Constance Castaigne's name is found written in a copy of The King In Yellow at Coastal State Prison, in the story The River of Night's Dreaming. She was presumably a patient here when it was a private sanitarium, sometime around the end of the nineteenth century. The warden supervisor links the name (or at least the name Castaigne) with a scandal at the turn of the century, though isn't quite sure of the events. A murderess? A suicide?

Although she doesn't appear she is referred to by Mrs Castaigne (who says she was sent away suffering from brain fever) and Camilla (who claims she had a disagreement with her mother over a lover).

The character Cassilda Archer escapes and, upon meeting Mrs Castaine and Camilla begins to adopt the role of Constance. Her final actions may repeat the genuine actions of Constance... A murderess? A suicide?

Prior to her murder of Mrs Castaigne the older lady tells 'Constance' that she's dead, to which Cassilda/Constance tells her she found a way back.

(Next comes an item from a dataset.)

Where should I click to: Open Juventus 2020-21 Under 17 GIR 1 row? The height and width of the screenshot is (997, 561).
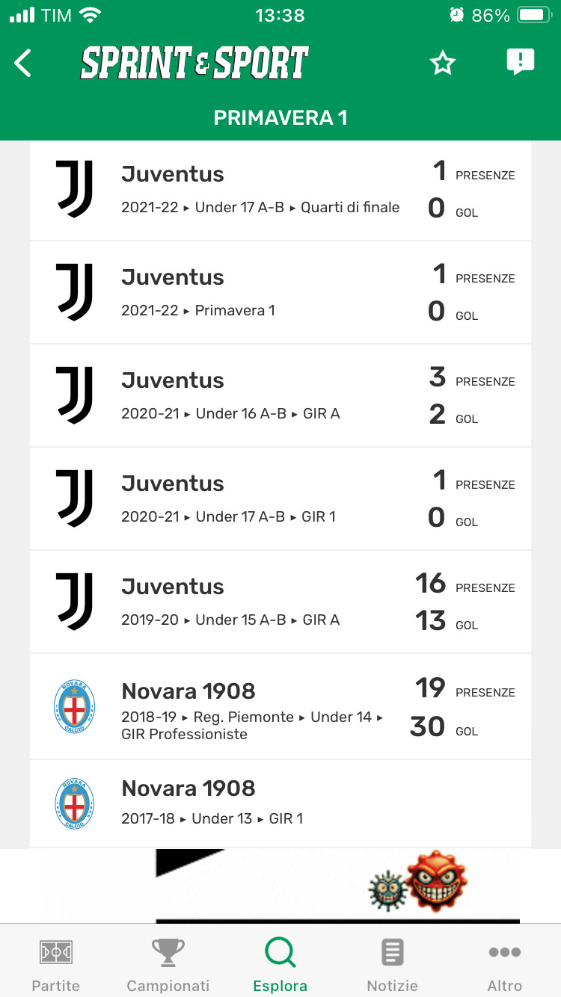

Links to other storiesEdit

The name 'Constance Castaigne' is, of course, the name Constance Hawberk from The Repairer of Reputations would have taken had she married Louis Castaigne. It seems unlikely that this is the same person since, obviously, her own mother would be a Hawberk, not a Castaigne (although both families appear to have been linked to scandals). However, should Mrs Castaigne and her maid be delusion constructs, based upon the discover of the name in a copy of the play, and should Hildred Castaigne's alternate 1920s be a similar delusional construct imagined in the 1890s, there's a chance that the two are the same, that the scandal mentioned is linked, and that Constance suffered some sort of breakdown after her marriage.